Yesterday’s report
about Jack Straw’s little faux-pas echoes the report from last Friday about Wales’
contributions to, and receipts from, the EU.
Last week’s headline suggests that Wales
pays more into EU structural funds than it gets back and is thus getting a bad
deal; Straw’s case yesterday was that the UK is getting a bad deal.
Superficially, Jack
Straw has a point. If the UK did not contribute to the EU’s structural
funds, the UK would have
more money to spend on regional assistance within the UK. I can’t argue with that; but it isn’t that
simple.
The first
complication is that the fact that the UK Government ‘could’ do something doesn’t
mean that it ‘would’ do something. ‘Regional’
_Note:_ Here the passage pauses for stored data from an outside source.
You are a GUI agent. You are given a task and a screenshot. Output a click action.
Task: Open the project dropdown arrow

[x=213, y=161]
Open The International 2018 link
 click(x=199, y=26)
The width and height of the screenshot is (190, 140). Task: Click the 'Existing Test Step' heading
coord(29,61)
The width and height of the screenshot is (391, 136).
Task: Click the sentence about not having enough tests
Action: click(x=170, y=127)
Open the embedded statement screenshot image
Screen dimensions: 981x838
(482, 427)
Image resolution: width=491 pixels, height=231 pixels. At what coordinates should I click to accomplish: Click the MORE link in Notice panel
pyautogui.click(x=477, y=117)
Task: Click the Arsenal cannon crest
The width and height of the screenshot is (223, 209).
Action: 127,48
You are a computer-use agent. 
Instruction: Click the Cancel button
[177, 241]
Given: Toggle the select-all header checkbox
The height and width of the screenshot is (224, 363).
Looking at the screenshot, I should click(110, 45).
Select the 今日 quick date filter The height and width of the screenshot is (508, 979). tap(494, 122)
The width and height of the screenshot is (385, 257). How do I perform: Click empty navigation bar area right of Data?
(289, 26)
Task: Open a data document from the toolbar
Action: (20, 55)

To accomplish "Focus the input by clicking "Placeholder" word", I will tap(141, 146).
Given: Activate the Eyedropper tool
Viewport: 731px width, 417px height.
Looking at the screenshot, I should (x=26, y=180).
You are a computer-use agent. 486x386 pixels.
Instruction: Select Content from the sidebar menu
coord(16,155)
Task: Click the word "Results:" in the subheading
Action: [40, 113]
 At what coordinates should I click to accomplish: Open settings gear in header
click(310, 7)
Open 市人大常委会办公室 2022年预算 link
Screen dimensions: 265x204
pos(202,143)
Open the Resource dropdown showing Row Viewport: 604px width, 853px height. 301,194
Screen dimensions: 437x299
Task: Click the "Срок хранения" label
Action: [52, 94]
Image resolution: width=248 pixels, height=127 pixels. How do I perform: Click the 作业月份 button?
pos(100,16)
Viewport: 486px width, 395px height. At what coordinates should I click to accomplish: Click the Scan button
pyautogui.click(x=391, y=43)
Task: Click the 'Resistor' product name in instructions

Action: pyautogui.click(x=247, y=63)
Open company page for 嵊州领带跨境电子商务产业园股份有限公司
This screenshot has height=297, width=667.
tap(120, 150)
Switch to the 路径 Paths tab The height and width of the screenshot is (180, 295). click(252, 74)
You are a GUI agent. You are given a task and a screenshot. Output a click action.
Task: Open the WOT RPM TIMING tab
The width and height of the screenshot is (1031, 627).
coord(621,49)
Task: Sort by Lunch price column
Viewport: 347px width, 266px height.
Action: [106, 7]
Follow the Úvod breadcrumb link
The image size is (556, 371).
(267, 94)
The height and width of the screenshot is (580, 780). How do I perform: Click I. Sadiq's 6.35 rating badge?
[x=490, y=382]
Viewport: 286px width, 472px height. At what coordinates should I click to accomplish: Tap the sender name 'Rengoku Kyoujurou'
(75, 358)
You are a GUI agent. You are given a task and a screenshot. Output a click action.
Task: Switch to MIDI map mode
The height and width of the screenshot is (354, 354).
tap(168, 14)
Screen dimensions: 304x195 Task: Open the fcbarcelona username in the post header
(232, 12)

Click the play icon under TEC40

assistance policy has been inconsistent at best within the UK over the decades,
and I think we can be forgiven for suspecting that the UK Government might
simply trouser the cash and use it to fund tax cuts, or wars, or whatever. There’s absolutely no guarantee that we’d see
any of it, which is the basis of much of the argument against what Straw said.
That raises another
issue, though. Is the fact that we might
trust one government – the EU – more than another – the UK – really the
best way to decide where regional policy should be made? I don’t think it can be or should be. It isn’t radically different from the
argument put forward by some anti-devolutionists – they trust the UK government more
than the Welsh one and therefore want power to remain there. If we’re consistent, we should surely
separate the issue of where policy is made from the substance of that policy. We need a better reason than distrust of London to want the decisions to be made in Brussels.
Nor is it good
enough to decide whether participation in the EU structural funds is worthwhile
on the basis of a simple comparison of how much we put in and how much we get
back. On that basis, only the poorest
countries would want to contribute – but there’d be nothing left for them to withdraw. And that’s ultimately the whole point of the
EU structural funds – the most well-off put in more and the least well-off get
more back.
It’s fundamentally
a question of whether we support redistribution or not – looking at it in terms
of what we get is a much narrower viewpoint.
We tend to forget sometimes that the UK
is one of the wealthiest countries in the UK;
it is inevitable that the UK
will therefore be a big net contributor.
The problem for Wales is that
we’re a poor region within a wealthy state.
We only get Convergence Funding (like Objective One funding before it)
because of some creative work drawing a line across Wales in order to invent a
region which didn’t exist before, and which exists for no other purpose than to
qualify for the funding.
That shows the
complexity of the issue of redistributive policies – drawing the right lines in
the right places (and not necessarily following accepted regional or national
boundaries) can make a huge difference to the perception of wealth and poverty
without making any difference whatsoever to the actual wealth or poverty of the
people affected.
There was one other
point raised by the Open Europe report which has received little attention. That is the extent to which the whole process
is managed efficiently and effectively, and whether the same amount of funding
could deliver more effect on the periphery with less bureaucracy at the centre. I think that they have a point there; I just
don’t agree that dismantling the whole policy is the best way of resolving it.